* **Task details**
Whenever the word "agent" turns up in a line of the data below, copy that line.

* **Data for processing**
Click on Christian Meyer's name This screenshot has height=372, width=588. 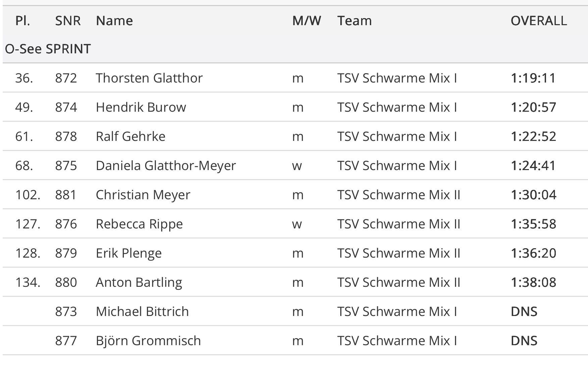pyautogui.click(x=143, y=195)
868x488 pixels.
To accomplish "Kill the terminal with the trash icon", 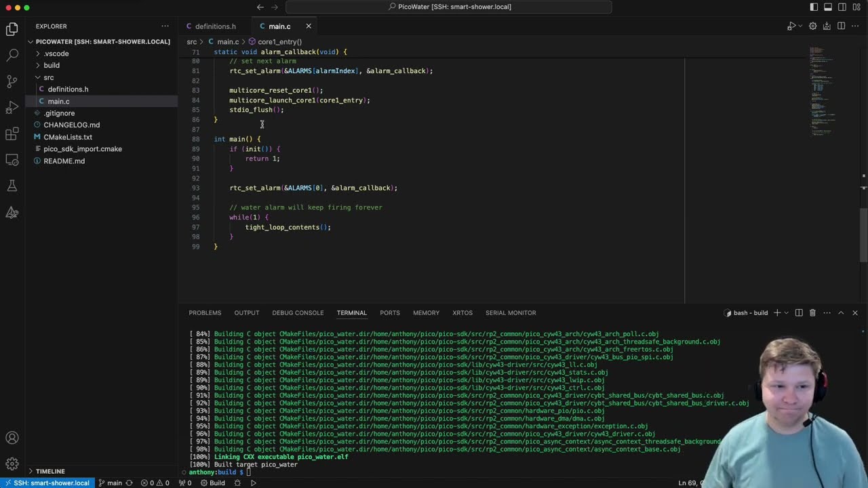I will (812, 313).
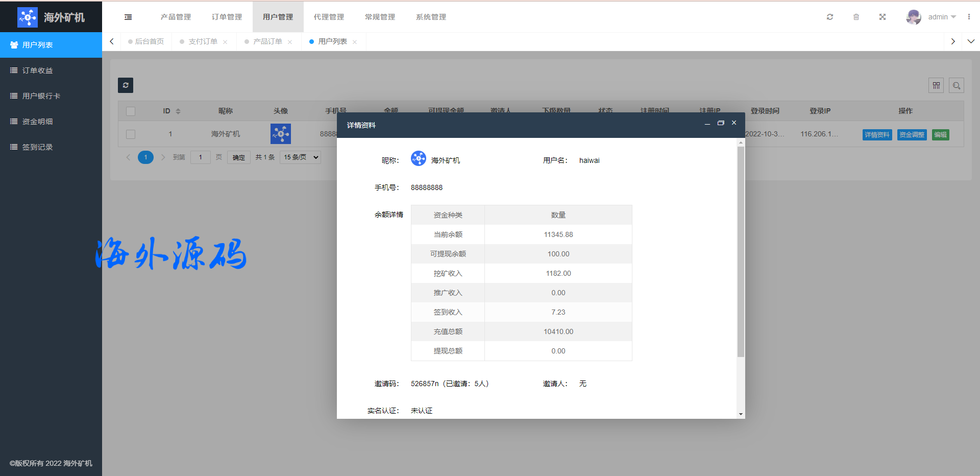The image size is (980, 476).
Task: Expand the tab options chevron at far right
Action: point(971,41)
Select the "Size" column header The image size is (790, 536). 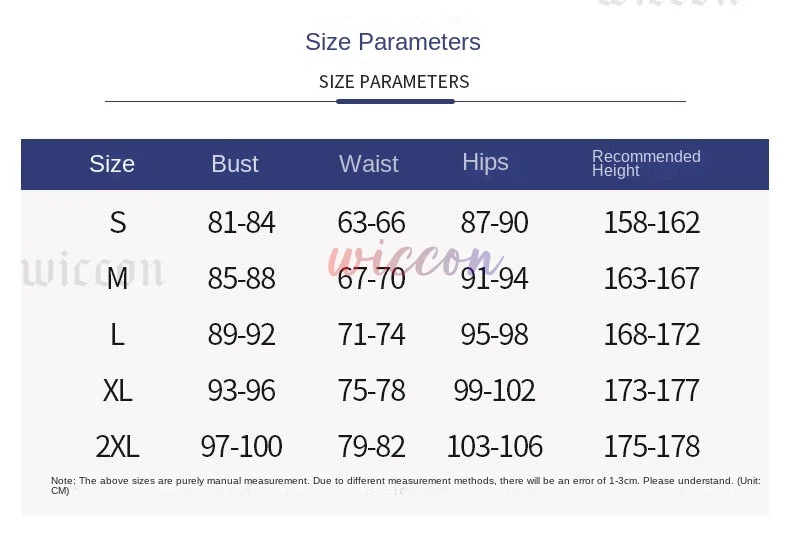pos(112,164)
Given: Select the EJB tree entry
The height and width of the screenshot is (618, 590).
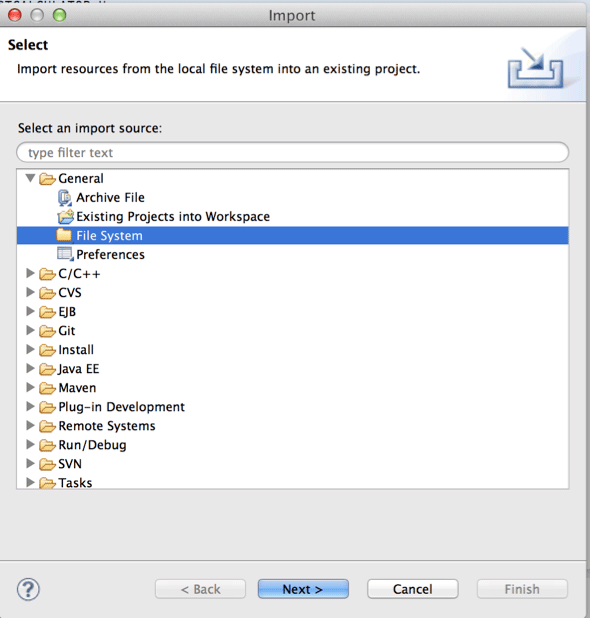Looking at the screenshot, I should click(67, 312).
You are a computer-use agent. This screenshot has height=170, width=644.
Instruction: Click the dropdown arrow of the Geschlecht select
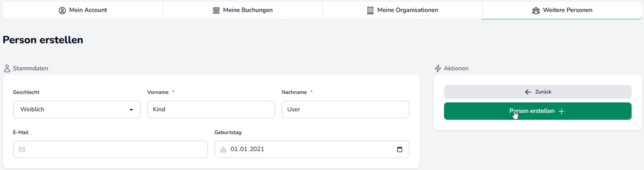131,110
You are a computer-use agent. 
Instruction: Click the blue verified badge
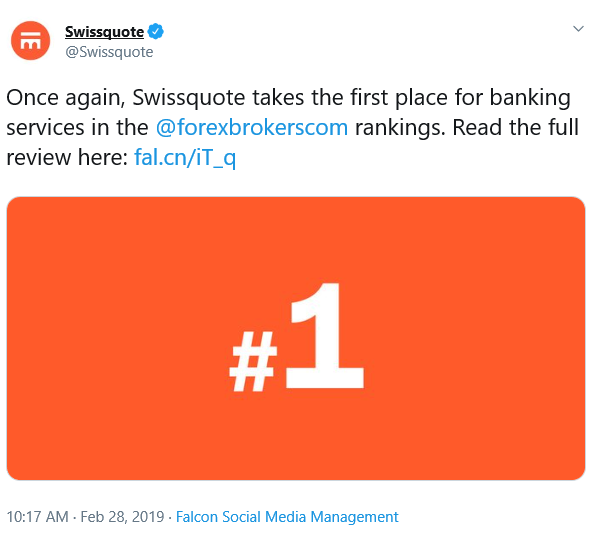(155, 31)
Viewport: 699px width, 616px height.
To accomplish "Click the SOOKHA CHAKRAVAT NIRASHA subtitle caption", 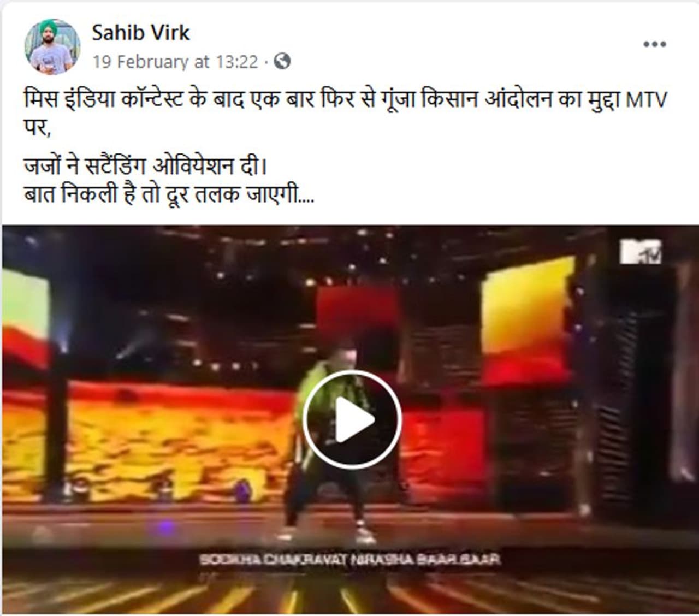I will tap(350, 559).
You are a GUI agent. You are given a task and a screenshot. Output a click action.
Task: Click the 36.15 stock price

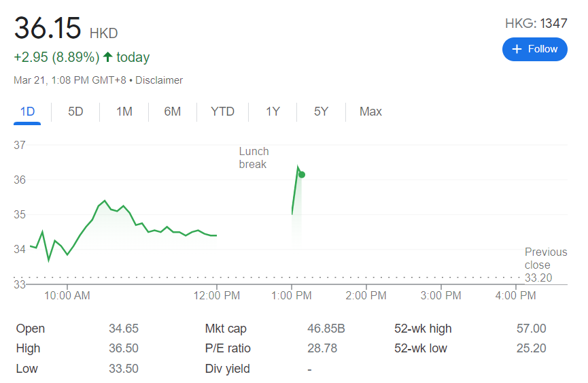pyautogui.click(x=48, y=29)
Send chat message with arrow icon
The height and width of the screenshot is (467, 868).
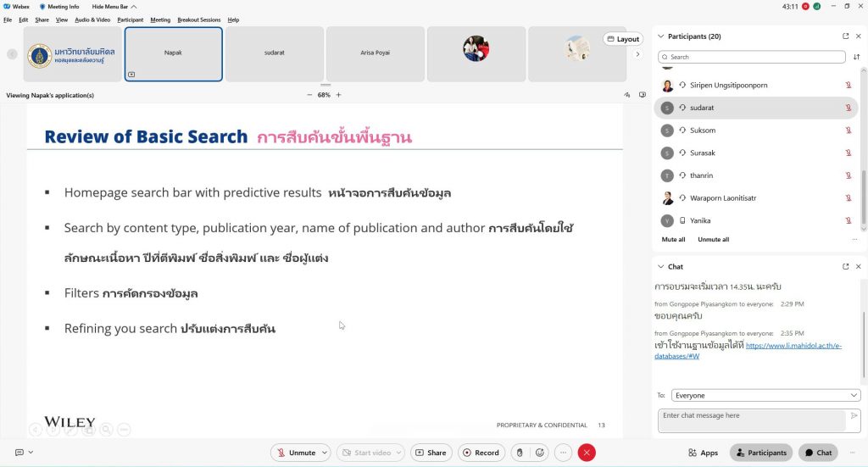[x=854, y=416]
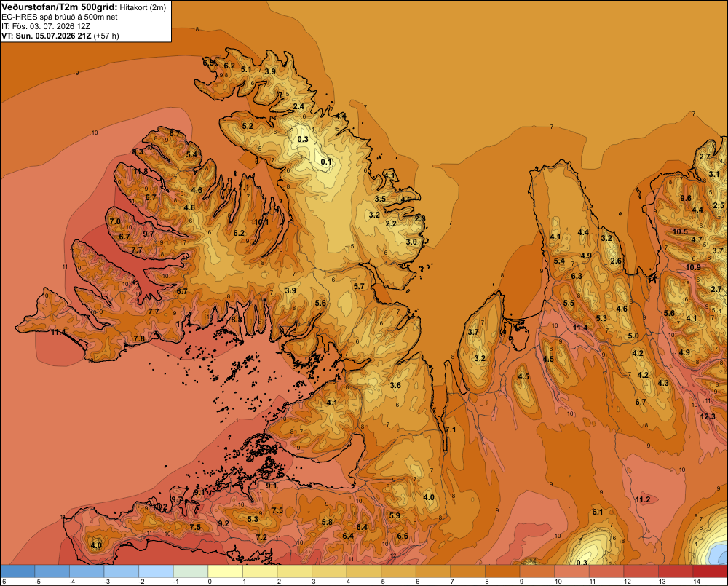Click the 12.3 temperature label on the right
The width and height of the screenshot is (728, 586).
pyautogui.click(x=708, y=416)
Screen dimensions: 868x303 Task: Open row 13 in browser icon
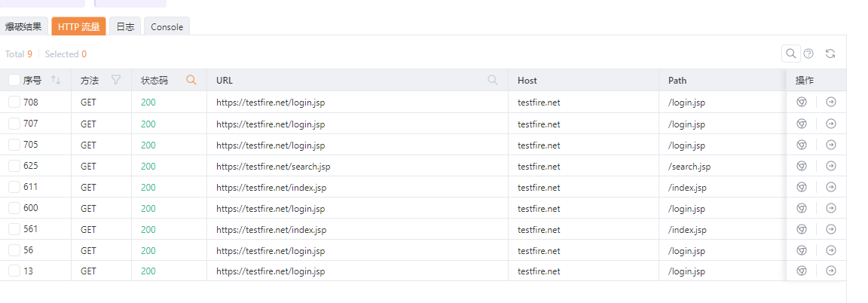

* **Finished exercise**
You are a computer-use agent. This screenshot has height=170, width=644.
You are a computer-use agent. 
You are a GUI agent. You are given a task and a screenshot. Output a click action.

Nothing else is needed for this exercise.